Knife rest with knife

The knife - initially made of stone - is probably as old as the spoon, but not so much as a eating tool, but rather to be chopped into bite-sized portions beforehand, which were then eaten with the fingers. The knife, like the spoon, was a personal item; Both were carried together in a leather sheath, the cutlery , on the belt. In ancient Rome, the knife came from around 90 BC. In fashion as a dining utensil at the table.

In total, German blade manufacturers today produce around 2000 different blade shapes for the world market. The current form of dessert knives and table knives shows a tendency towards " civilization ": The front end of the cutting edge (the 'tip') is rounded and the cutting edge itself can be designed with a small toothing (saw or wave). Various special knives are also used, such as steak knives for roasted meat, which are usually a bit sharper than the usual cutlery knives. There are special knives for fish , without teeth and with a blunt “cutting edge”. When the cutlery is placed correctly at the table, the cutting edge always points towards the plate and never away from the plate. Even after eating, the cutting edge points towards the eater and never towards the person opposite - in the past, this was interpreted as a hostile act.

List of knife types

Modern butter knife made of metal
Scandinavian butter knife (smörkniv) made of wood
Butter spreader
Fish knife
  • Table knife (largest dining knife)
  • Dinner knife (intermediate size, common since World War II)
  • Dessert knife (smaller dining knife)
  • The steak knife is a cutlery knife with a narrow, slightly curved and particularly sharp blade, usually 12 cm long, occasionally with a saw or serrated edge. This means that the tender steak meat is not torn when minced at the table, but cut. Today, the steak knife is one of the few place setting knives with a pointed blade.
  • Fruit knife (much smaller than dessert knife)
  • Food pusher (replacement knife in baby cutlery)
  • Carving knife (much larger than a table knife, from the two-piece meat serving set)
  • Cake knife (for cutting and serving)
  • A butter spreader or small bread knife has a blade that is optimally designed for dividing and spreading butter . The steel blade is wide, stable, not too long and slender. With better designs, it can be slightly curved upwards. The cutting edge is smooth, without a saw cut and only moderately sharp.
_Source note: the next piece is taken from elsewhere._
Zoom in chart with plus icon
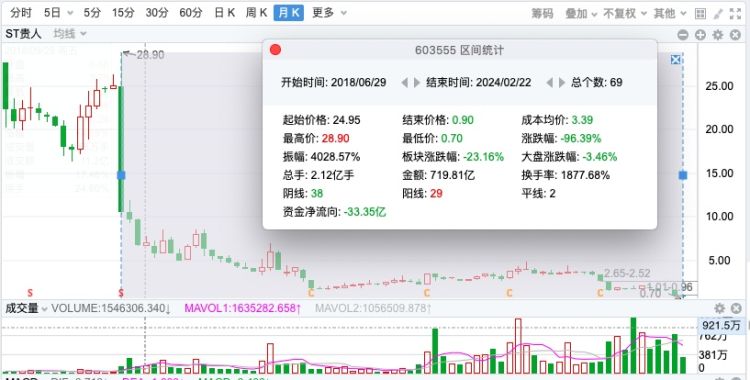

The tip is rounded and can be a little wider in high-quality models. The handle can be made of various materials such as wood , metal or plastics , with or without decoration; Natural materials such as mother-of-pearl or ivory were also used in historical knives . It is long and strong and thus allows safe guidance with the whole hand . Handle and blade are usually firmly connected to one another. In contrast to this, a butter knife is a serving set .
  • A fish knife is a knife with a wide blade without a cutting edge / bevel. The blunt blade allows you to cut a fish without cutting bones, the width allows the fish fillet to be lifted better with the wide fish fork . Alternatively, the gourmet spoon can act as a fish knife. When fish cutlery was not available, two forks used to be set. See also the section on fish cutlery .

fork

Small, two-, three- or four-pronged forks are known in Europe from Roman times, for example from a treasure find in Vienne . From Byzantium , they probably came to late renaissance Italy through marriage between royal houses .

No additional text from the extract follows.